▶ SCHRIJFOPDRACHT
Schrijf het volgende stuk van het interview met ondernemer Aers over groeien en passie, aansluitend op de laatste zin.

▶ GEGEVEN TEKST
· · · · · · ·

Gelukkig heb ik inmiddels een sterk team rond mij, met onder meer twee kwaliteitsverantwoordelijken en een COO. Als we een volgende stap willen zetten, zullen daar nog hoge profielen moeten bijkomen, zoals productieplanners, een verantwoordelijke voor voorraadbeheer, iemand die mee kan onderhandelen met de klanten, …”

In het moeilijke jaar 2005 heb ik lef getoond door alle geplande investeringen toch te laten doorgaan. Ook op zo’n moment moet je vertrouwen dat alles goed komt.

STERCK. Welke visie heb je over groeien?

Aers: “Ik hoorde het onlangs nog iemand zeggen op een lezing: je kan als ondernemer maar groeien als je ook zelf gelóóft dat je zal groeien. Vaak heb je bij wijze van spreken geen euro op je rekening staan: elke cent zit in je zaak, maar is niet altijd zichtbaar. Heb je dan toch wat budget, geef je dat weer uit om hoge profielen aan te trekken. Wat jaarlijks terugkeert, is dat we in de aanloop naar de eindejaarsperiode de cashflow stelselmatig zien zakken: alles zit in aangekochte ingrediënten en in stock, pas in een later stadium komen de betalingen binnen. Het straffe is: ik heb daar al twintig jaar ervaring mee, ik wéét dat het goed gaat komen, maar uiteindelijk ben ik nog altijd wat bang.”

STERCK. Stelt je vader je op zo’n moment gerust?

Aers: “Hij is nog altijd mijn klankbord. Wat grappig is: op mijn veertigste reageer ik nog altijd zoals twintig jaar geleden. Fier als een pauw over elk succes, teneergeslagen als het even tegenzit. En dan krijg ik nog altijd dezelfde repliek als destijds, omdat ik voor hem nog altijd de dochter ben die alles zelf checkt. Terwijl dat in de praktijk gewoon onmogelijk is. Ik kom nog wel regelmatig in de productie, maar je kan niet alles controleren. En uiteraard maak ik zelf ook nog fouten. Daar kan ik op een onbewaakt moment echt nog een potje over janken. Tegelijk illustreert het dat de passie intact is gebleven. Gelukkig maar. Als ik met mijn kinderen naar de supermarkt ga, vind ik het nog altijd zalig om te tonen: kijk, dat hebben wíj gemaakt. Ik pronk liever daarmee, dan met de cijfers op de bankrekening. Al komt dat misschien ook omdat daar niet zoveel op staat (lacht).”

· · · · · · ·

▶ GEGEVENSRIJEN
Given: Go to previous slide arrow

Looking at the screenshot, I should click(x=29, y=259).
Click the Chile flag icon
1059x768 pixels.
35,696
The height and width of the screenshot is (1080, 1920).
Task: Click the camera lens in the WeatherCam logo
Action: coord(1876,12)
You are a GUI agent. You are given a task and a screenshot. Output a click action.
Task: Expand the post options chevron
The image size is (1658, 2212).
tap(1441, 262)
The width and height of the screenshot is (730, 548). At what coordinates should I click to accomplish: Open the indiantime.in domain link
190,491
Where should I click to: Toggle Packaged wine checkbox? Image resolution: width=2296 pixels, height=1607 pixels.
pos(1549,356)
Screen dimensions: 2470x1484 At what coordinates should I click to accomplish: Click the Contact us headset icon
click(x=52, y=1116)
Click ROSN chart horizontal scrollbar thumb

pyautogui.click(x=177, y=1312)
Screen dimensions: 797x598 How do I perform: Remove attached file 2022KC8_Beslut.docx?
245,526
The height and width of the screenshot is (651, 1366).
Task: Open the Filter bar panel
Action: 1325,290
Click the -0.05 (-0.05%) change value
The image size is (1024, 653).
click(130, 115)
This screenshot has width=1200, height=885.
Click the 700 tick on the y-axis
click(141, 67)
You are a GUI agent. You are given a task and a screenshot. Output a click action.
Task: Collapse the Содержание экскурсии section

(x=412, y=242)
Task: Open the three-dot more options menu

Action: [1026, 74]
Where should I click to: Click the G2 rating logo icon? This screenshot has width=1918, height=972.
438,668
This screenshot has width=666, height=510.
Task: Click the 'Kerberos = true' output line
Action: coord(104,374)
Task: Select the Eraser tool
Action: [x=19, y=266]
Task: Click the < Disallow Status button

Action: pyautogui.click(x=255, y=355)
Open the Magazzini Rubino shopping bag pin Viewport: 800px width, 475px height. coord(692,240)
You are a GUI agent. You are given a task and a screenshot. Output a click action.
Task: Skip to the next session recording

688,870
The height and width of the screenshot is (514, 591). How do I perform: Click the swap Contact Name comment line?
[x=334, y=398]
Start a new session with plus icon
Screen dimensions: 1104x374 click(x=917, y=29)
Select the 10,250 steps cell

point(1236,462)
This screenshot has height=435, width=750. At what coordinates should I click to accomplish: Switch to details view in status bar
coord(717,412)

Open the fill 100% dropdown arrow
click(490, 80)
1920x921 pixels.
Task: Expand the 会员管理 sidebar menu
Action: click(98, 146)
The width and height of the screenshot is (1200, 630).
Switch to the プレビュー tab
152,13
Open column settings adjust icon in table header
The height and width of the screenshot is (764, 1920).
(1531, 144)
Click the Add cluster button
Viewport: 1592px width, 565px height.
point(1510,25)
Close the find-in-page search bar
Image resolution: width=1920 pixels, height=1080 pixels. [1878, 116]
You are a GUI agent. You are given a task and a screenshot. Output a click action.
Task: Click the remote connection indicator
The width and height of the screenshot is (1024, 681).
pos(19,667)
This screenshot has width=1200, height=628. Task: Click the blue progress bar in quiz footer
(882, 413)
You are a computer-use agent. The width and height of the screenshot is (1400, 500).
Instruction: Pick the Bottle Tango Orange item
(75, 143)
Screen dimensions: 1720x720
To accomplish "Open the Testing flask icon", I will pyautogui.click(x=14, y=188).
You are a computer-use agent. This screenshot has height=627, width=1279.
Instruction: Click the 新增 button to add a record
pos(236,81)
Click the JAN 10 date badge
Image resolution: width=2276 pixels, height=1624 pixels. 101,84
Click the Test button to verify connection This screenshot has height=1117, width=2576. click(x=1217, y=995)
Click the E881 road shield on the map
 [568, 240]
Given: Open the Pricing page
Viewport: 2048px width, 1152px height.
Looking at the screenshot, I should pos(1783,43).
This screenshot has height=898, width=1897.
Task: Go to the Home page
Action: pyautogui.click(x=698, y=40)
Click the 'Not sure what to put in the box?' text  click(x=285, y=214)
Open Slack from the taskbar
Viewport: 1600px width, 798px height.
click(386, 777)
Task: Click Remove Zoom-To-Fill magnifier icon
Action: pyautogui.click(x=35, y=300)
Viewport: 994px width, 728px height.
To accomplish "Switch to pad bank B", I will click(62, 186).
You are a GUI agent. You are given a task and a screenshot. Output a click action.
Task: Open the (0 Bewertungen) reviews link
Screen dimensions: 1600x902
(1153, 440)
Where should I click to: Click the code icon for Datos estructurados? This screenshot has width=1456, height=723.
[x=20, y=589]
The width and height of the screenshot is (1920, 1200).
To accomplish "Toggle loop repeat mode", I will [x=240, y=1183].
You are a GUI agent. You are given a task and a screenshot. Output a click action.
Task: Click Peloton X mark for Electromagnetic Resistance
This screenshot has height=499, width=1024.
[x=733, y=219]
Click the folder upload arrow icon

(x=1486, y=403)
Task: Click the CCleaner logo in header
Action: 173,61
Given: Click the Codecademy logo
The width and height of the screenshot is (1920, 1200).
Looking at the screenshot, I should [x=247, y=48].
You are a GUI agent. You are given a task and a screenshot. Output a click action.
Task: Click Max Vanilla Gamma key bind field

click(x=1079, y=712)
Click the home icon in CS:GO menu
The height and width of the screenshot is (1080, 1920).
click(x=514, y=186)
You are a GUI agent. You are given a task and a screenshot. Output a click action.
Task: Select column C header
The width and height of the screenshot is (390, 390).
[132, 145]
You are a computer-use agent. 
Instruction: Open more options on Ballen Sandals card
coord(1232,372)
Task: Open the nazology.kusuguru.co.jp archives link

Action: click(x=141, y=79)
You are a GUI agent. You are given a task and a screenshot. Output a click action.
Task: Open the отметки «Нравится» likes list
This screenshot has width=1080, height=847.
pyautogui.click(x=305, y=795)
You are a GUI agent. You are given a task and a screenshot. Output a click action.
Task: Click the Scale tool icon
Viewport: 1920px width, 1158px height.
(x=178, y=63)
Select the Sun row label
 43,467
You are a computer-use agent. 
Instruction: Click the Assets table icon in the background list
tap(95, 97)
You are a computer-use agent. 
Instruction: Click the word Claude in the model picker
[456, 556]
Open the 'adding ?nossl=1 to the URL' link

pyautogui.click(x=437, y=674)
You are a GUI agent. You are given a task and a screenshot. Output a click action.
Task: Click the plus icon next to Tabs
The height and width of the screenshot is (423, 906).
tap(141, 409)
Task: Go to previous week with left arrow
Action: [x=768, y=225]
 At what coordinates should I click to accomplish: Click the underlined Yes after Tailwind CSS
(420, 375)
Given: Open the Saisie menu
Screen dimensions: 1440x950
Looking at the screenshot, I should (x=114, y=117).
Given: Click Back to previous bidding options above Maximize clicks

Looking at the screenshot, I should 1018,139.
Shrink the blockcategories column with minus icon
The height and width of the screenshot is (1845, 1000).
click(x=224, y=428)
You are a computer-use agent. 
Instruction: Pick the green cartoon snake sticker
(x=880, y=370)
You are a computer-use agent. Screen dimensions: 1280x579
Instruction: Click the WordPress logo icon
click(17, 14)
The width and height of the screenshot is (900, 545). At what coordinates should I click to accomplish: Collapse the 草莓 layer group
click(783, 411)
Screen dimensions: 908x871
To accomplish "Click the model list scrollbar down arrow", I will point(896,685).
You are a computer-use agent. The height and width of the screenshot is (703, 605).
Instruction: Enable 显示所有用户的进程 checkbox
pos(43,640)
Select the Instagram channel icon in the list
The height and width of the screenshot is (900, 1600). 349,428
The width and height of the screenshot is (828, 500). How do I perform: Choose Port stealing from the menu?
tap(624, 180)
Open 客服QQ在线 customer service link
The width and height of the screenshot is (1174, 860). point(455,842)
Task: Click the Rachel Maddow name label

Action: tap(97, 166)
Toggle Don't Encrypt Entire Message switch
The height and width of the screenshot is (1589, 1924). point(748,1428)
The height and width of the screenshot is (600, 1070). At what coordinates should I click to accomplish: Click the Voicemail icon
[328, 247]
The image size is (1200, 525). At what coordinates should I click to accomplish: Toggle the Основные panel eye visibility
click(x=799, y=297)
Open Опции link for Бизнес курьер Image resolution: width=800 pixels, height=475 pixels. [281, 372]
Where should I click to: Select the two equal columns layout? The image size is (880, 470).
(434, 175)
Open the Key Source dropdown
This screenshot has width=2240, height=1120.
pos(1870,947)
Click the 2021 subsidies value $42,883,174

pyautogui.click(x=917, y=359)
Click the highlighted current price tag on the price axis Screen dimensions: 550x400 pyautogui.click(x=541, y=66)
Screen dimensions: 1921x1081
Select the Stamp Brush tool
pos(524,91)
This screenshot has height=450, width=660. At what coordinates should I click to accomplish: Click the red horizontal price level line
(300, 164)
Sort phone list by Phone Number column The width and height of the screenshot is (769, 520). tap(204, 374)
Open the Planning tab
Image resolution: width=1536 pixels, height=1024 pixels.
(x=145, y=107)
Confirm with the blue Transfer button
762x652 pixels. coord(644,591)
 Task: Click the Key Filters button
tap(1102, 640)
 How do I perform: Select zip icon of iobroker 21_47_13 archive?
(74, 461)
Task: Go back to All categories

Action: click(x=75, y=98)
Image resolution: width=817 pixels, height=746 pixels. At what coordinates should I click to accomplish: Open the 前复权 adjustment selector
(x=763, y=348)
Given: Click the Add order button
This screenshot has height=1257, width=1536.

· · · · · · ·

▶ JUISTE ANTWOORD
Nieuwe vestiging

Volgend jaar verlaat TNS Kroket de huidige site aan de Ringlaan in Eeklo, waar het over 2000 m2 productieruimte beschikt. Straks neemt de onderneming een nieuwbouw van 15.000 m2, vlakbij het AZ Alma-ziekenhuis, in gebruik. Aers: “Daar beschikken we over vier productiehallen, respectievelijk voor verse schelpen en kroketten, gevulde bladerdeeghapjes en schelpjes, frituur- en ovenkroketten. Mezelf kennende, zal ik willen dat die hallen binnen vijf jaar weer helemaal vol zullen staan. Elk jaar opnieuw neem ik me voor iets meer van het leven te genieten, maar als puntje bij paaltje komt, moet dat wijken voor nieuwe doelstellingen die we willen bereiken. Dat zal niet snel veranderen, vrees ik.”

Europa in

STERCK. Hoe belangrijk is het om een eigen merk te hebben?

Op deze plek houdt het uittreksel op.